-------- Exercise materials --------

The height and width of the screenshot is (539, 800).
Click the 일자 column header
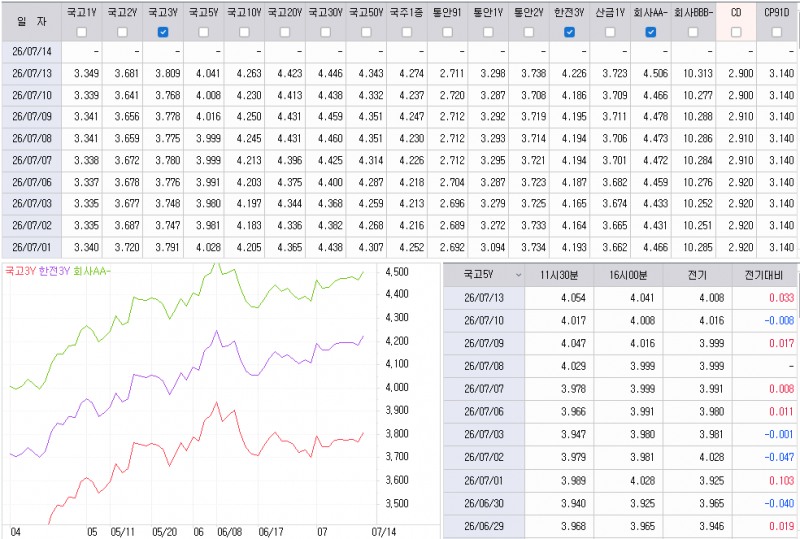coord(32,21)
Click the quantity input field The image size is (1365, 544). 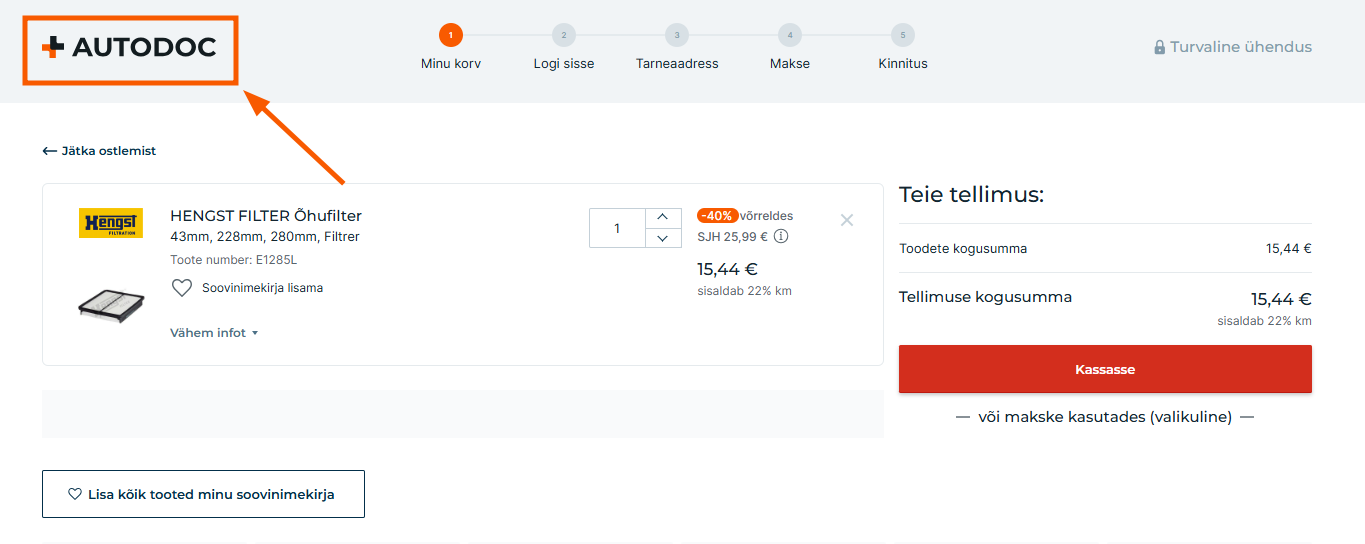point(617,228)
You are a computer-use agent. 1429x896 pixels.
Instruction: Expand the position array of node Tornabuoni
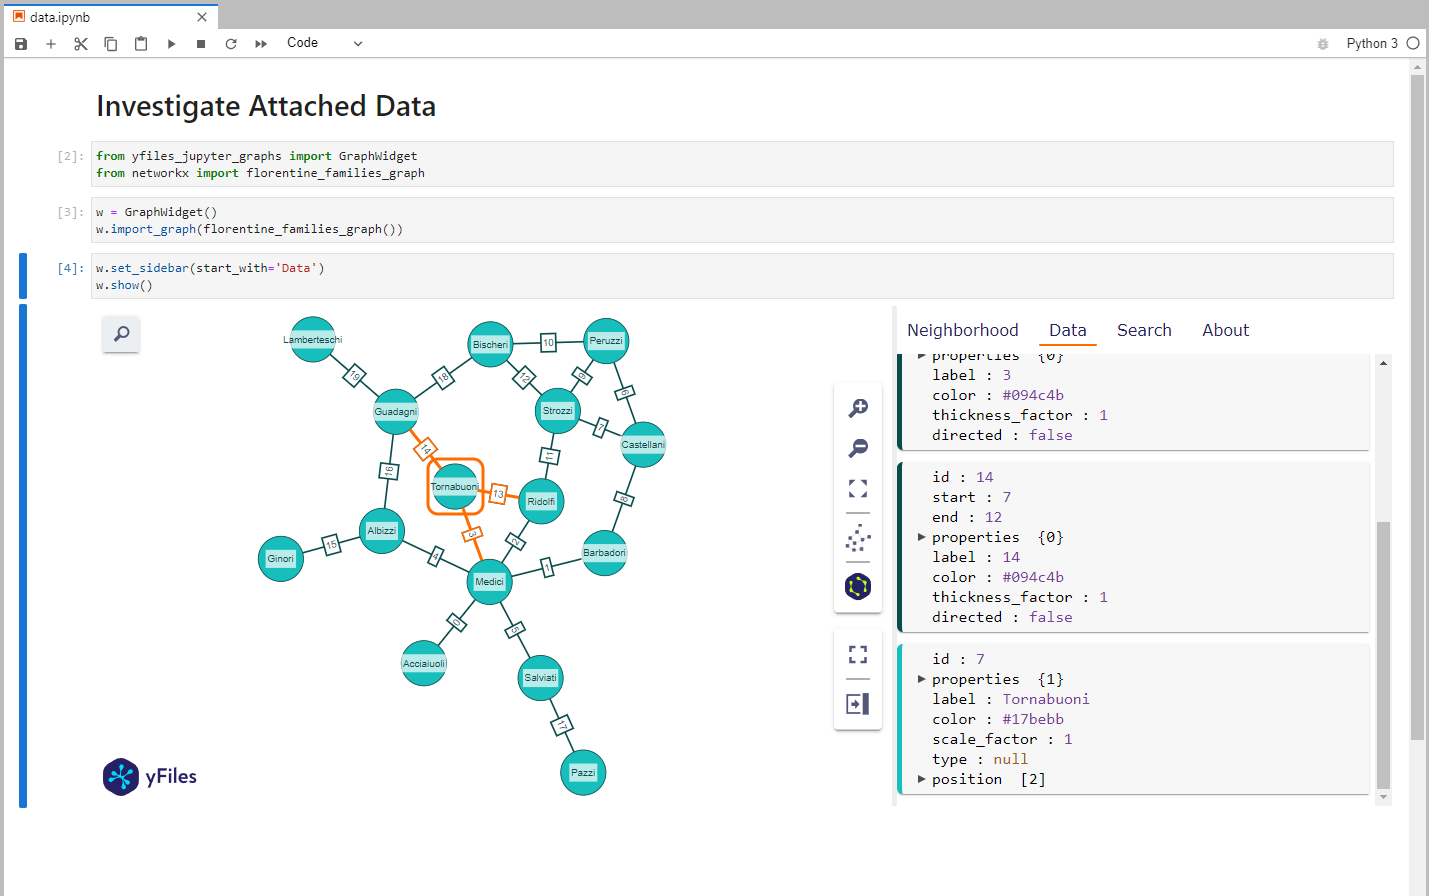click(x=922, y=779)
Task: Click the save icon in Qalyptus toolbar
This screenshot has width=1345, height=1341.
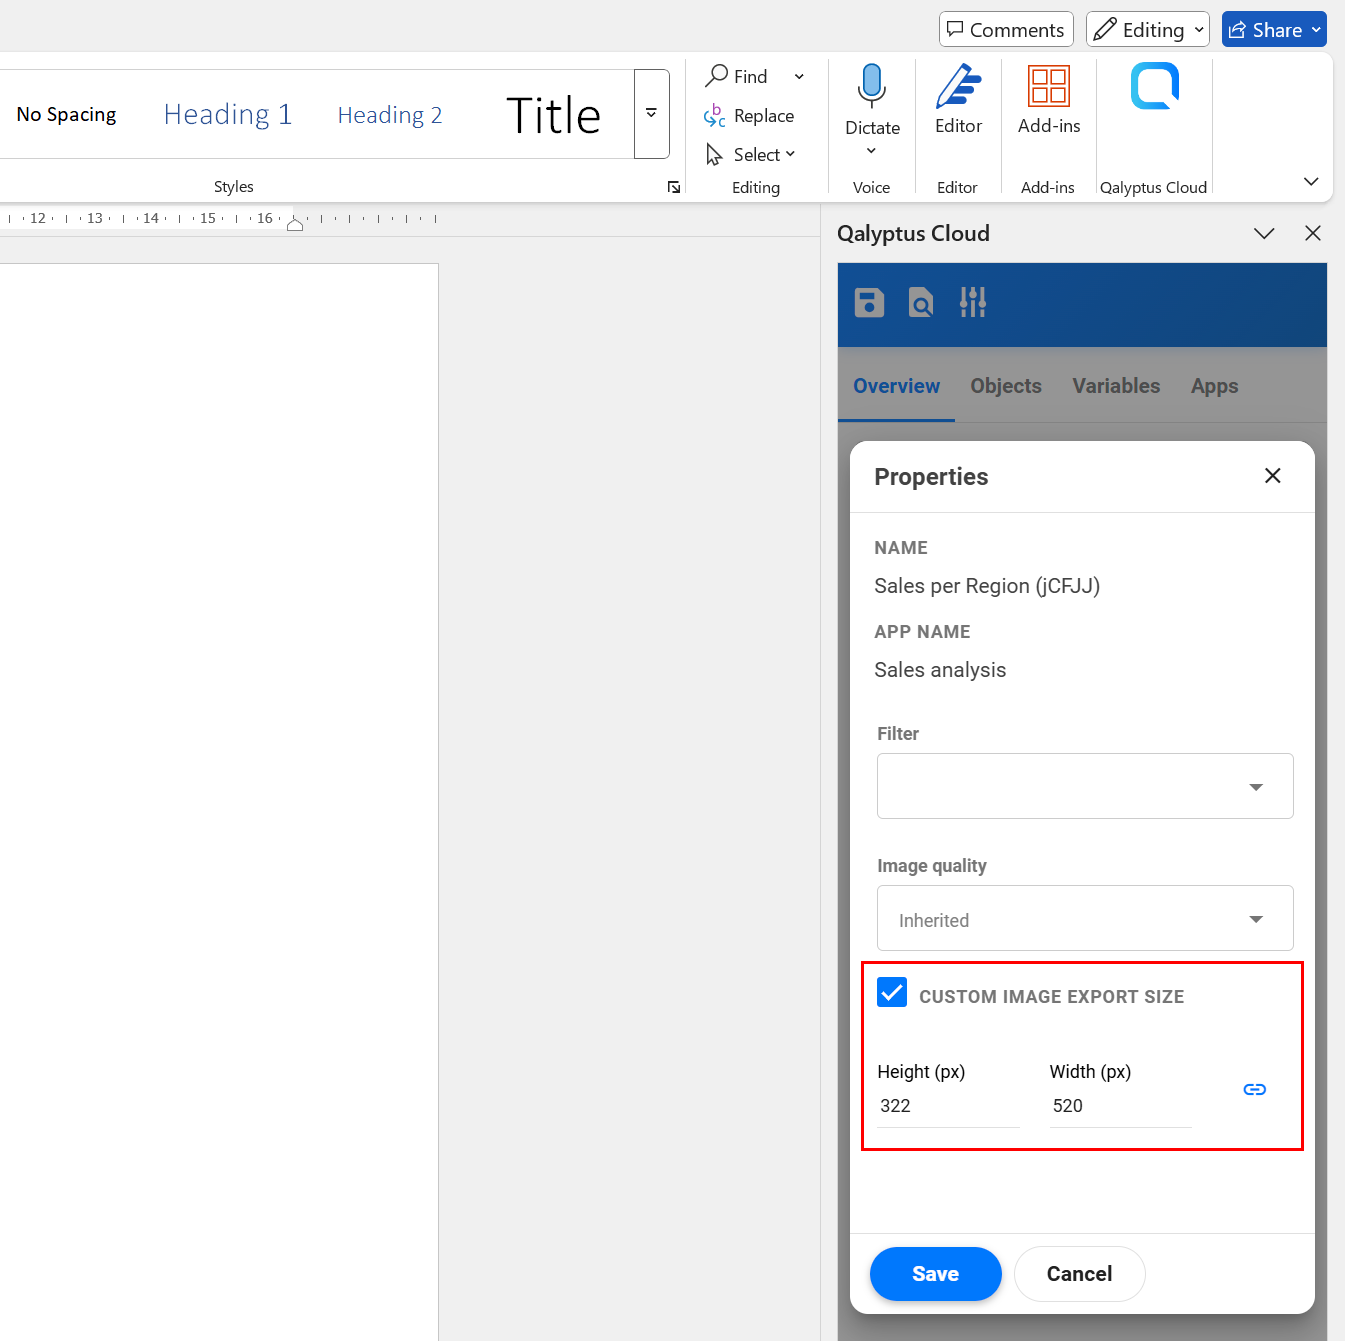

--------

# Aim of the exercise
Starting at the line with "Task: Click the save icon in Qalyptus toolbar" and ending at the last of the records, write those lines again with "save icon" changed to "print icon" and nothing else altered. Leave the pictures out.

# Full solution
Task: Click the print icon in Qalyptus toolbar
This screenshot has width=1345, height=1341.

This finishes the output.